子ども食堂を始めた「Cafe田じ庵」の田島さん

大学生有志が運営に関わる「とちっここかげ」

子ども食堂を始めた「Cafe田じ庵」の田島さん 大学生有志が運営に関わる「とちっここかげ」

 【栃木】吹上町と入舟町にこのほど、「子ども食堂」が相次いで誕生した。市内には、これまで市の補助金を受けて運営している子ども食堂が1カ所あったが、新型コロナウイルス禍の影響で休止となっている。現状を知った有志らが子どもたちを支援しようと手を差し伸べた。

 市内では2016年から、市の子ども食堂開設運営補助金を受けた子ども食堂が城内町2丁目の特別養護老人ホーム「蔵の街ひまわり」内で運営されている。毎月数人の小中学生が利用していたが、コロナ感染拡大により20年2月に休止。現在も再開の見通しが立たないという。

 こうした中、吹上町のカフェ「Cafe田じ庵」のマスター田島収(たじまおさむ)さん(63)は「収入が減り、困っている人がいるのでは」と昨年11月に子ども食堂を開設。平日夜、やむを得ない事情で夕食が取れない小中学生に100円で食事を提供する。元中学教諭の田島さんは「教員時代にも支援が必要だと感じる場面はあった。支援の輪が広がればいい」と話す。

 1月15日、入舟町のキョクトウとちぎ蔵の街楽習館にオープンしたのは「とちっここかげ」。
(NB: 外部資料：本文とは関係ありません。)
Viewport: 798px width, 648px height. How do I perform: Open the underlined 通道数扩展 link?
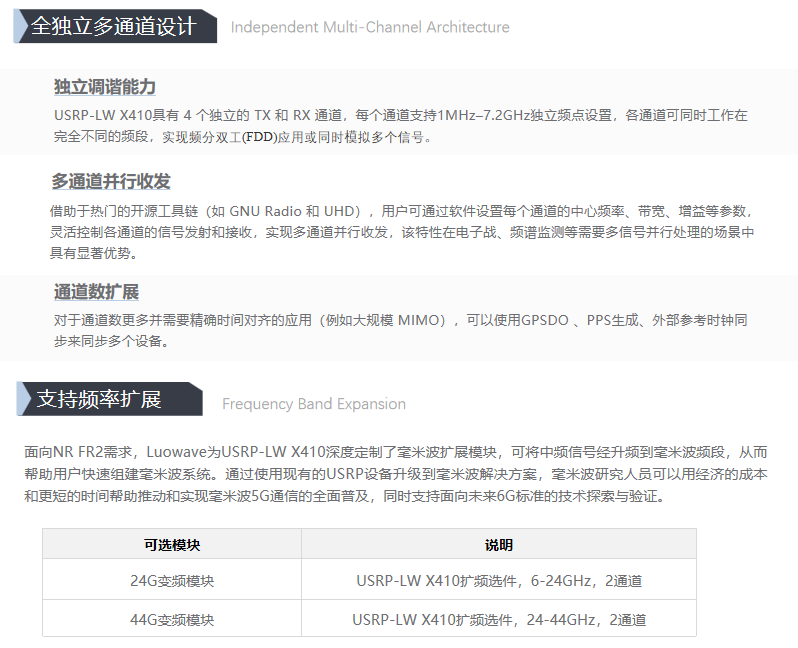coord(96,292)
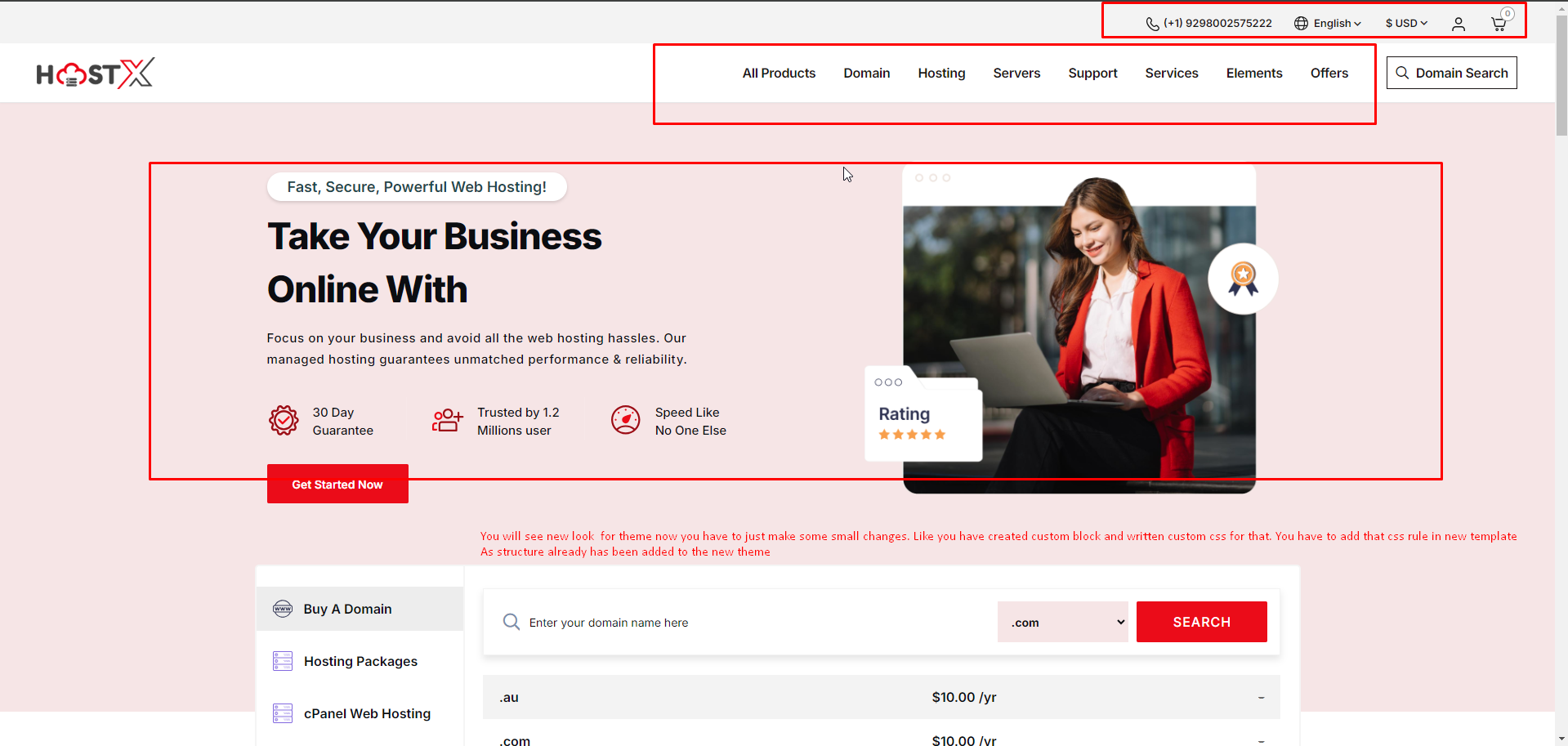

市内の現状を知った小山市大行寺、大学生天田(あまだ)ナラさん(19)が企画し、賛同した小平町の認定NPO法人「蔵の街たんぽぽの会」が運営主体となった。

 毎月第3土曜、貧困家庭に限定せず、無償で食事を提供する。天田さんは「学生も子どもも地域の方も一緒に成長できる場所にしたい」と意気込んでいる。